Supplied passage:
______________________________

Tuesday, November 11, 2014

Good Grief


     
The hospital hallway was dark and quiet.  It was the middle of the night, when our family was called and told to come quickly.  Our favorite Great Aunt, Marcella, on my Mom’s side had experienced a massive heart attack.  By the time the family arrived, she was already gone.  It was Thanksgiving.

Two weeks later, we received another call.  We arrived at the house just as the ambulance was pulling away.  I will never forget my mom, crying in the van, “NOOOOO…please God, NOOOO!”  Her Mom (the sister of my great Aunt) had a massive heart attack and by the time we arrived at the hospital only machines were keeping her alive.

That Christmas we went through the motions of our family traditions and we celebrated Christ’s coming, but we did so in the fog of grief.   What normally would have made us laugh together, made us cry together.  At family gatherings we all wanted to be together and we all tried to make the most of it, but it was so hard.  Grief is a force to be reckoned with for sure.  It engulfs like a cloud and distorts one’s perspective.  It puts its heels in the ground and urges one to stay put; to refuse accept the reality of the loss. It can seem as though it will never end and if grief has its way it won’t.  Certainly that is what the enemy wants.  He wants our grief to be permanent and even eternal.

______________________________

Records excerpted from a collection:

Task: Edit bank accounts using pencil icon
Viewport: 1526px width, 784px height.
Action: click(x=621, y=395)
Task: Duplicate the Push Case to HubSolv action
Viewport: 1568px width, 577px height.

______________________________

What you will do:
**A.** Repeat the part of the "Good Grief" post between "The hospital hallway" and "gone.  It was Thanksgiving.", inclusive.
**B.** Answer these questions from the "Good Grief" post:
(i) On what holiday did Great Aunt Marcella die?
(ii) How long after that did the family receive the second call?
(iii) What does the enemy want grief to be?
**C.** Take the "Good Grief" post further, starting after its final sentence.

Answers:
**A.**
The hospital hallway was dark and quiet.  It was the middle of the night, when our family was called and told to come quickly.  Our favorite Great Aunt, Marcella, on my Mom’s side had experienced a massive heart attack.  By the time the family arrived, she was already gone.  It was Thanksgiving.

**B.**
(i) Thanksgiving
(ii) Two weeks later
(iii) Permanent and even eternal

**C.**
However, wherever God is so is his goodness.  His goodness has the power to change grief from being final to becoming a process.  In fact, those who do grief counseling explain that there are typically five stages of grief:  1) Denial, 2) Anger, 3) Bargaining, 4) Depression and 5) Acceptance.  The final stage is when grief becomes good.  Not that grief is good, but that the process of grief has gone from that which will be the end of a person to that which allows the person to have a new beginning. 

I would suspect that by this time in the refocus process, there are some who are feeling like they have just lost their best friend.  In some respects, it may actually make more sense to lose a friend than experience grief because of changes that are occurring in our church family.  If you lost a friend, you could go the funeral, see the dead body and begin the grief process because you know you are grieving.  However, in the case of a refocus the feelings of grief are real but there is no dead body to see in a casket.  Nevertheless, loss is loss and that means grief is grief.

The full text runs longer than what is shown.